Unser Rentensystem scheint nicht mehr zeitgemäß und für Menschen in atypischen Beschäftigungsverhältnissen, Personen mit unterbrochenen Erwerbslebensläufen und mit geringem Einkommen nicht ausreichend vorbereitet zu sein. Das Risiko der Altersarmut wird weiter steigen. Davon sind alleinstehende Frauen, Niedrigqualifizierte und Langzeitarbeitslose am stärksten betroffen.
Das ist das Ergebnis einer neuen Bertelsmann Studie, die insbesondere die geburtenstarken Jahrgänge der 50er und 60er Jahre, die ab 2022 in Rente gehen, in den Fokus genommen hat. In dieser Generation werde das Risiko der Altersarmut bis 2036 auf 20% steigen. Als armutsgefährdet gelten alle, deren monatliches Netto-Einkommen unter 958,00 € liegt.
Die Tatsache, dass die Armut steigt, ist schon schlimm genug. Kommt noch hinzu, dass die meisten aktuellen Reformvorschläge sie nicht stoppen können, denn leider gehen diese Vorschläge nicht exakt auf die Belange der besonders bedrohten Menschen ein. Auch die Grundsicherungsquote bei den „Babyboomern“ scheine weiter anzusteigen. Waren es 2015 noch 5,4% der Neurentner, die auf finanzielle staatliche Unterstützung angewiesen waren, wären es ab 2022 bereits 7%. Speziell bei alleinstehenden Frauen steige die Grundsicherungsquote zwischen 2015 und 2036 von 16 auf fast 28%. D. h. künftig werde bei jeder dritten Neurentnerin die Rente allein nicht für den Lebensunterhalt ausreichen.
Laut Studie sind es insbesondere zunehmende atypische Beschäftigungsverhältnisse, Tätigkeiten im Niedriglohnsektor und unterbrochene Lebensläufe, die zur steigenden Altersarmut beitragen. Zeitgleich sinke das Rentenniveau durch die demografische Entwicklung und die rentenrechtlichen Änderungen kontinuierlich. Die zum Ausgleich geschaffene private Altersvorsorge wirke aber nicht flächendeckend.
Zwar besagt die Studie, je höher das Bildungsniveau, desto niedriger sei die Wahrscheinlichkeit, auf Grundsicherung angewiesen zu sein – doch auch Abitur oder Uniabschluss schützen nicht pauschal vor Armut im Alter. Qualifikation und Bildungsgrad haben allerdings Einfluss darauf, wer potenziell mehr oder weniger betroffen sei.
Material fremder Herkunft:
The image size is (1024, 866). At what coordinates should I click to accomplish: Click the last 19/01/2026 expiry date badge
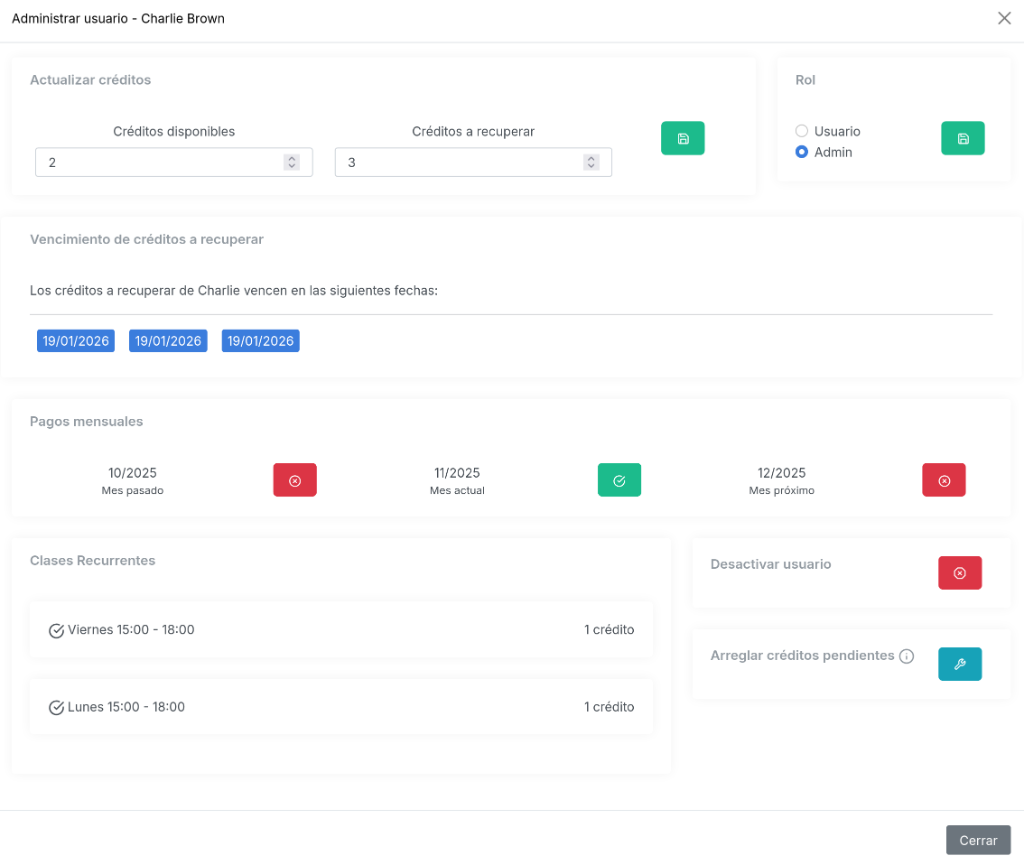click(x=260, y=341)
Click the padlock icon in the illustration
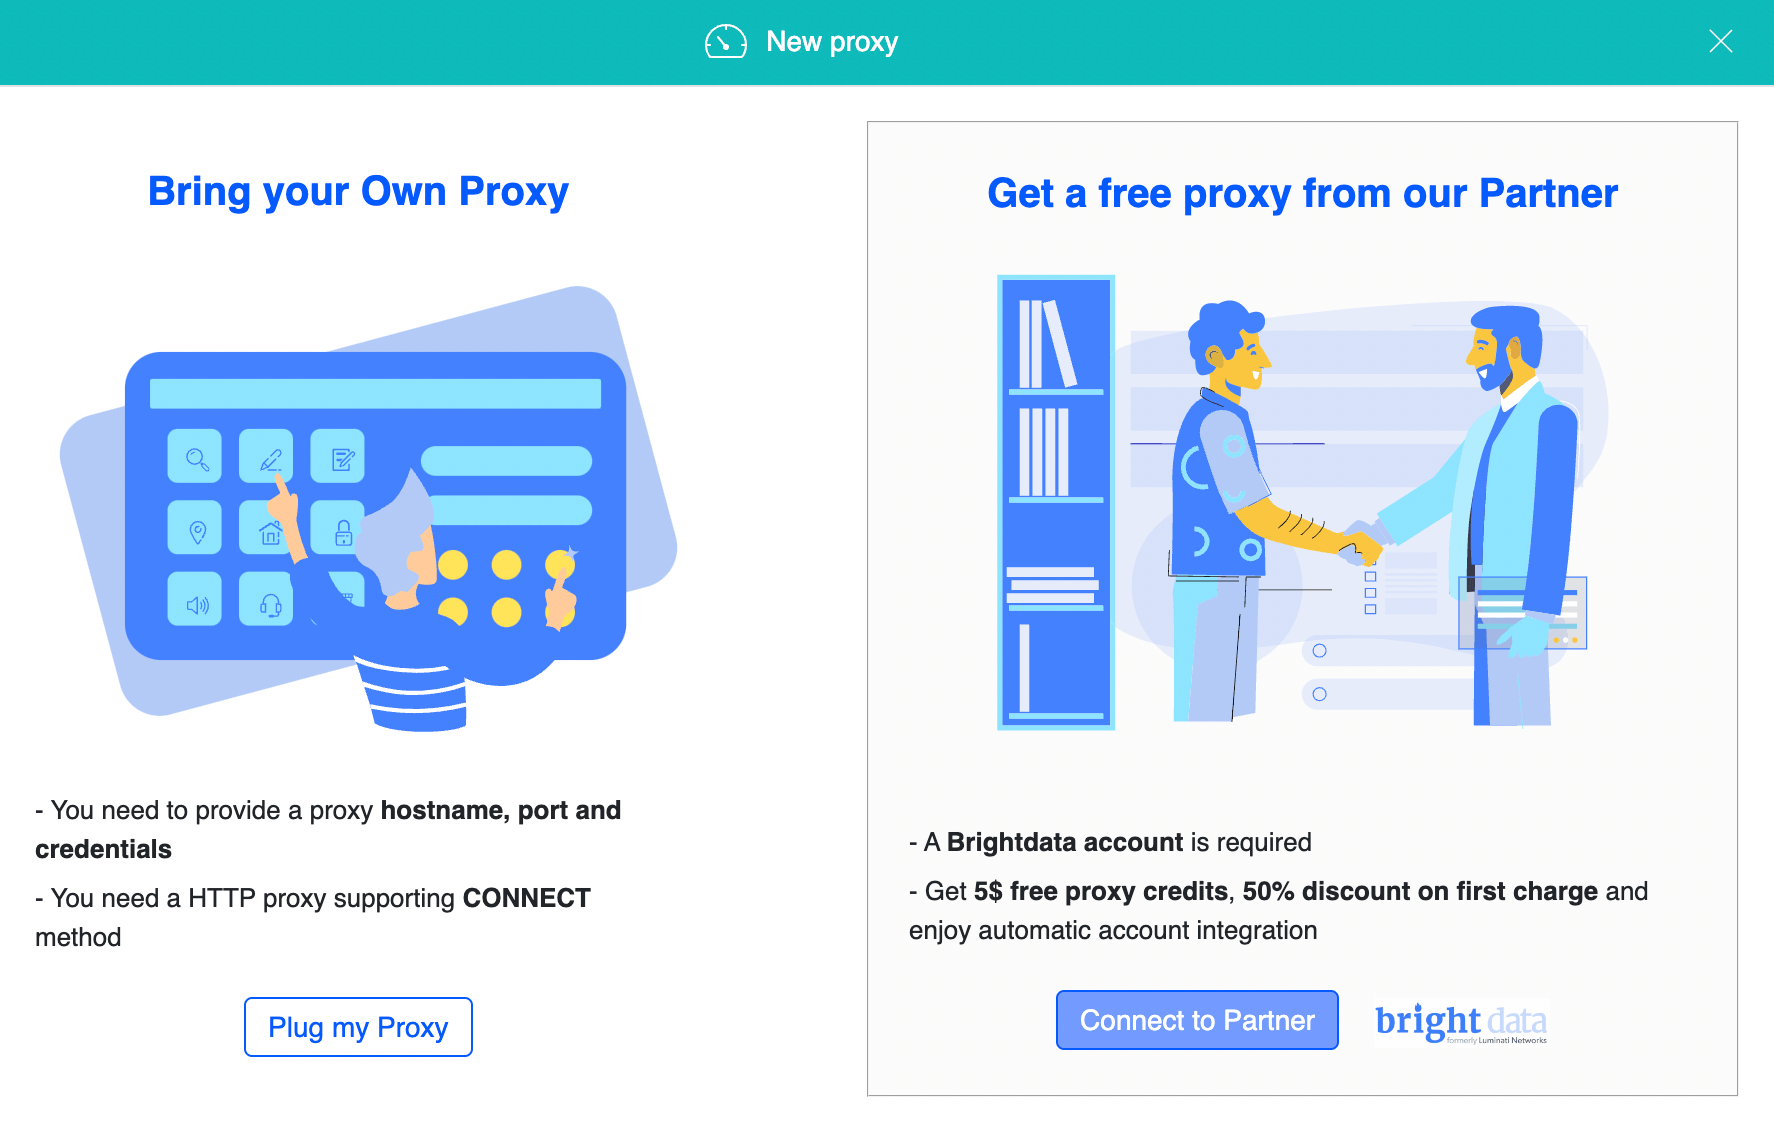This screenshot has height=1136, width=1774. [340, 530]
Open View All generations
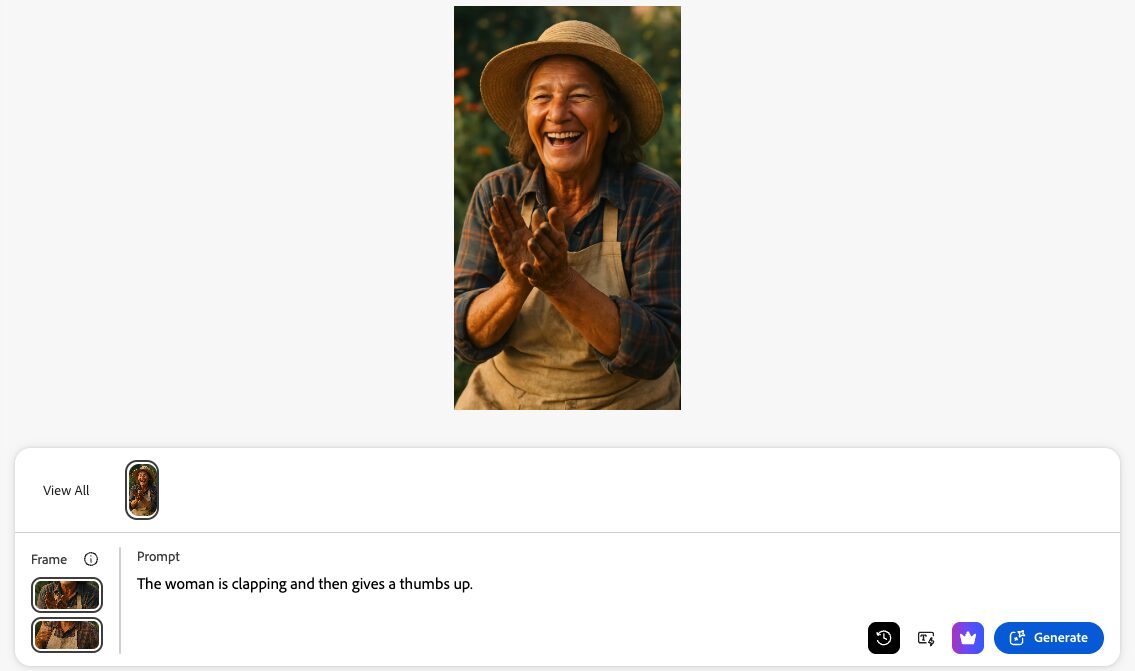Image resolution: width=1135 pixels, height=671 pixels. pyautogui.click(x=66, y=490)
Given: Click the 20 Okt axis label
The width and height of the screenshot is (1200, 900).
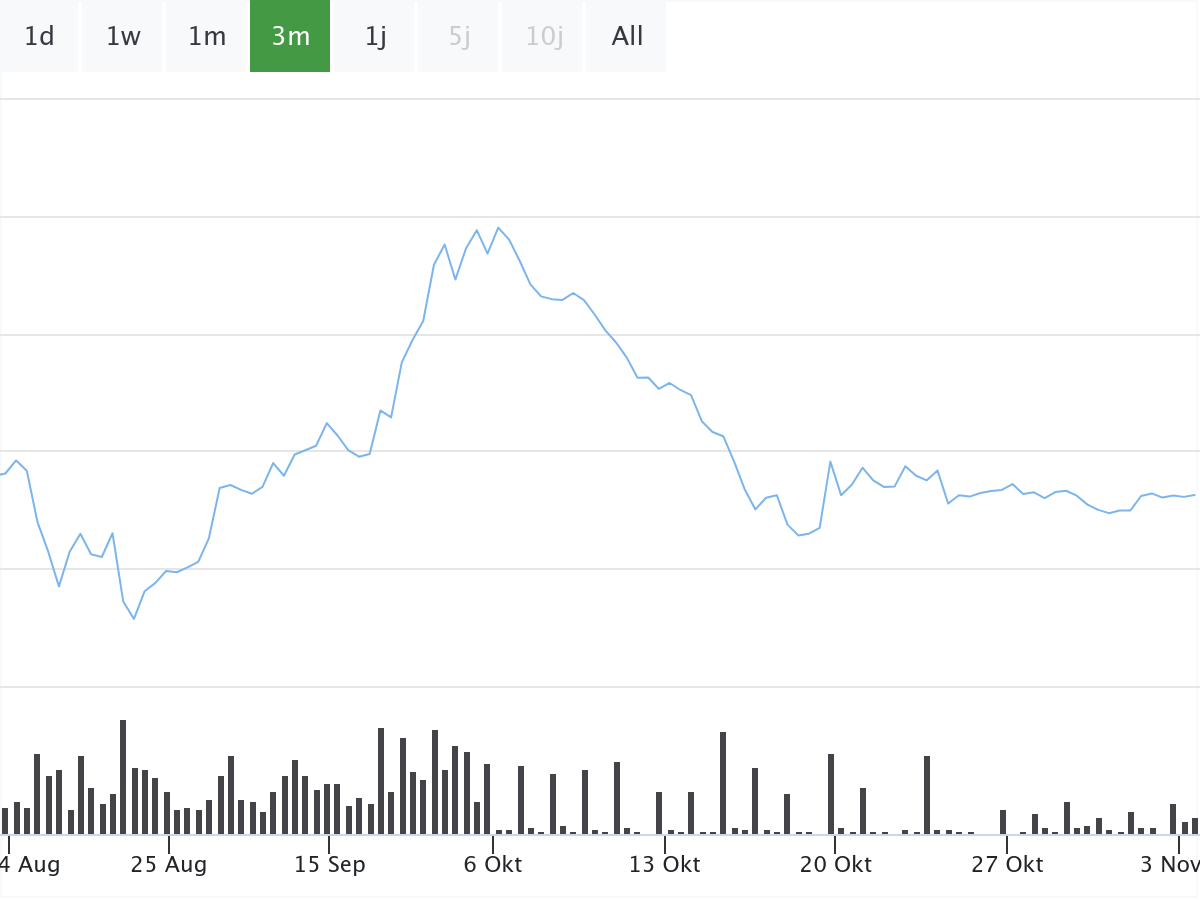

Zwischen Ost- und Westdeutschland gebe es große Unterschiede in der Entwicklung der Grundsicherungsquote. In den ostdeutschen Bundesländern werde sie bis 2016 von 5 auf 11% steigen, in den westdeutschen Bundesländern hingegen nur leicht, von 5,5 auf 6%. Dies sei vor allem auf die Umbrüche am ostdeutschen Arbeitsmarkt nach der Wende zurückzuführen.
Fazit: Weitere Reformen für den Ruhestand seien dringend notwendig. Allerdings nur solche, die den veränderten Rahmenbedingungen der Arbeitswelt angepasst seien und nicht an der Wirklichkeit vorbei gehen. Viele Risikogruppen können bereits während der Erwerbstätigkeit mehr schlecht als recht von ihrem Gehalt leben. Ihnen werde eine Diskussion um Stabilisierung des Rentenniveaus nicht grundlegend weiterhelfen. Ihr Lebensstandard müsse bereits während des Berufslebens gesichert werden.
Angesetzt werden könne bei einer verstärkten, nachhaltigen Vermittlung von Risikogruppen in den Arbeitsmarkt. Weiterhin müsse die Arbeitsmarktpolitik dafür sorgen, dass Brüche im Erwerbsverlauf besser pro-aktiv abgesichert würden. Wohingegen das Alterssicherungssystem so umgebaut werden müsse, dass es besser vor Nullzinsphasen, ungleichmäßigen Erwerbsbiographien und niedrigen Einkommen schütze.